--- Data to use Enclosed Below ---
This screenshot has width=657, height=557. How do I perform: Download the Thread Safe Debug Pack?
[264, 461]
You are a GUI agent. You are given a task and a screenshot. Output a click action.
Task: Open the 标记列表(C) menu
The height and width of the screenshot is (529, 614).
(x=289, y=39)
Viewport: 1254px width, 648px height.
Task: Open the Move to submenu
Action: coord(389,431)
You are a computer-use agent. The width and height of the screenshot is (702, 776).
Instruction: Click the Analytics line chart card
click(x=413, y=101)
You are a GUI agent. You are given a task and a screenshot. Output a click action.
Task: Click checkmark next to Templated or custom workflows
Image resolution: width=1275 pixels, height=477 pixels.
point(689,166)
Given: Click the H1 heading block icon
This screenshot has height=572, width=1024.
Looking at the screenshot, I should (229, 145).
--- End of Enclosed Data to use ---
--- Data to use Enclosed Below ---
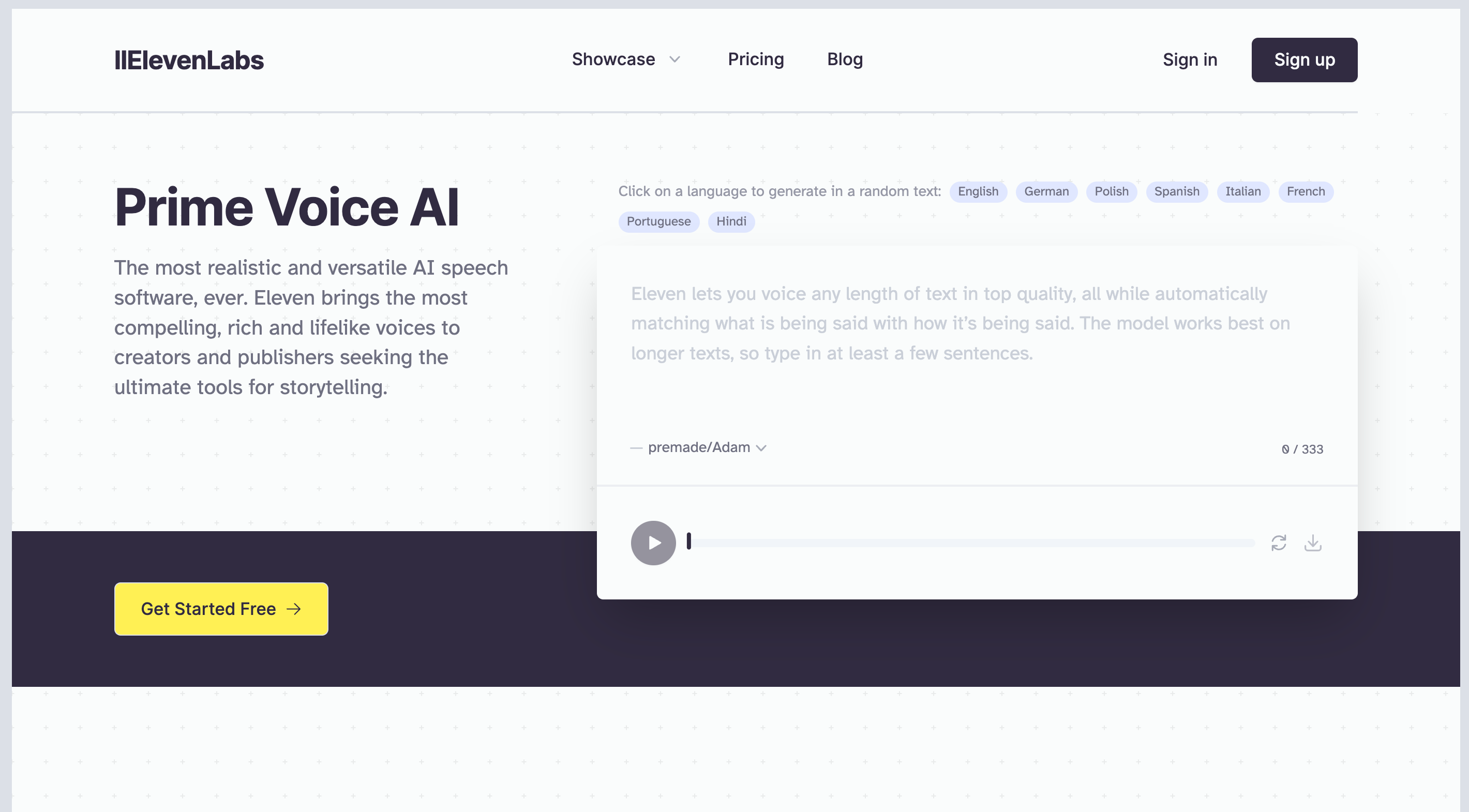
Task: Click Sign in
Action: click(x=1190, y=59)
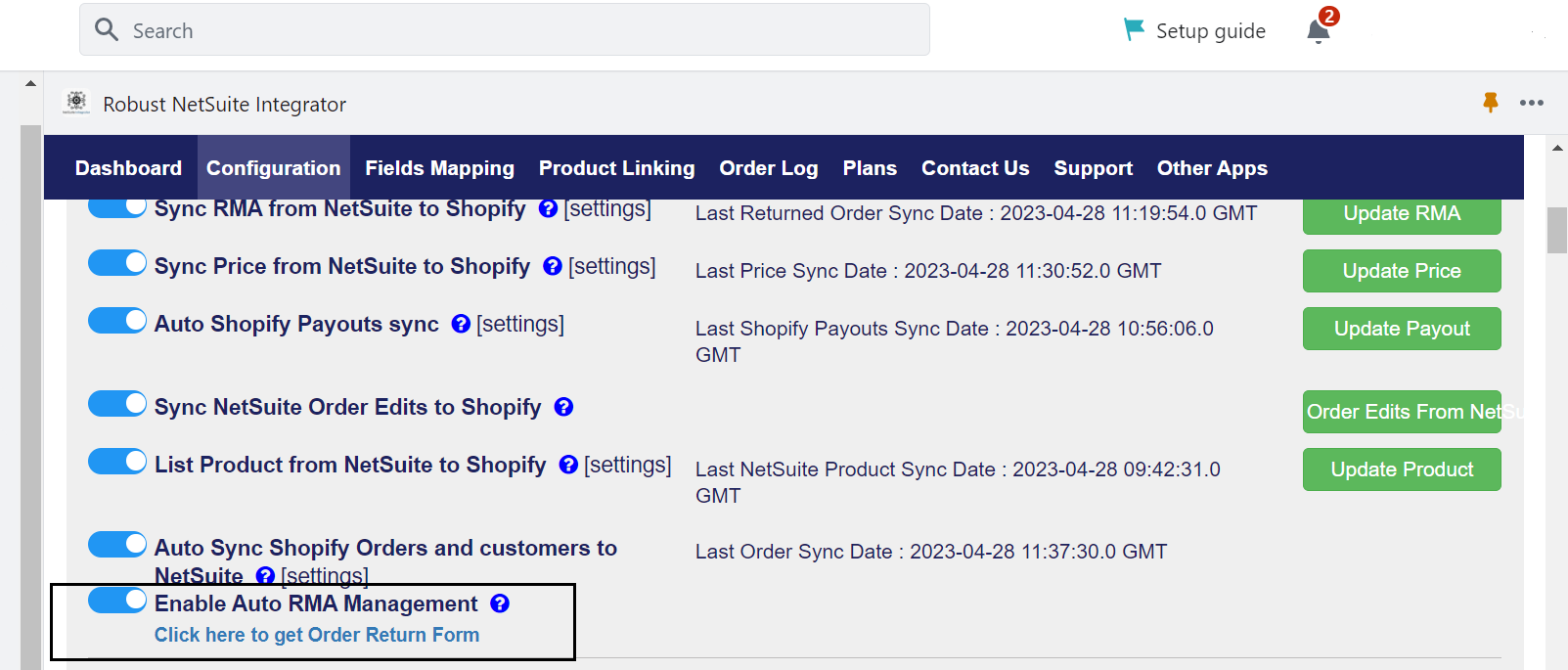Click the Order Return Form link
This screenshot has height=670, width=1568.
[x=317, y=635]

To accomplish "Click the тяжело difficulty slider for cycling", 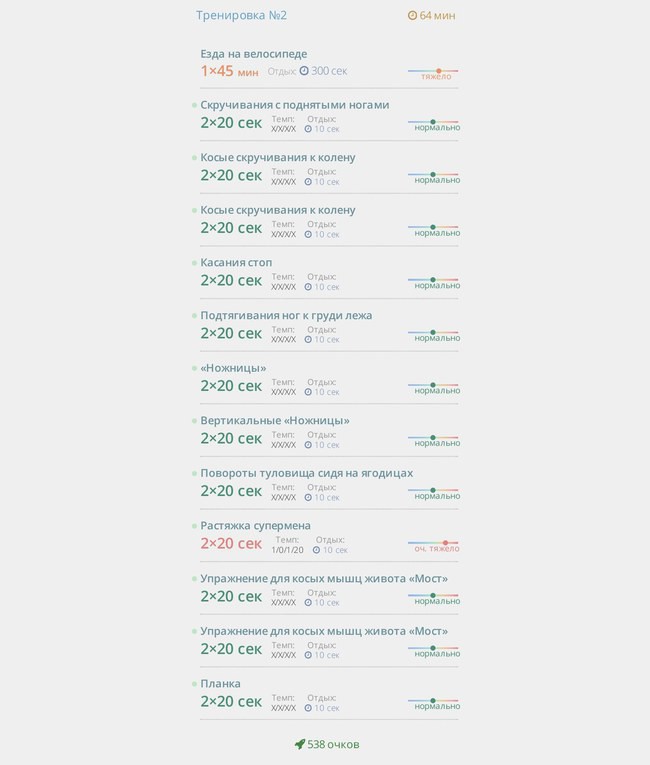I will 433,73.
--- End of Enclosed Data to use ---
## Task item
Scan the lines above for "This screenshot has width=657, height=557." and for "Task: Click checkmark". Repeat exactly the line holding each of them and every line in between.

## Answer to the exercise
This screenshot has width=657, height=557. How do I perform: Download the Thread Safe Debug Pack?
[264, 461]
You are a GUI agent. You are given a task and a screenshot. Output a click action.
Task: Open the 标记列表(C) menu
The height and width of the screenshot is (529, 614).
(x=289, y=39)
Viewport: 1254px width, 648px height.
Task: Open the Move to submenu
Action: coord(389,431)
You are a computer-use agent. The width and height of the screenshot is (702, 776).
Instruction: Click the Analytics line chart card
click(x=413, y=101)
You are a GUI agent. You are given a task and a screenshot. Output a click action.
Task: Click checkmark next to Templated or custom workflows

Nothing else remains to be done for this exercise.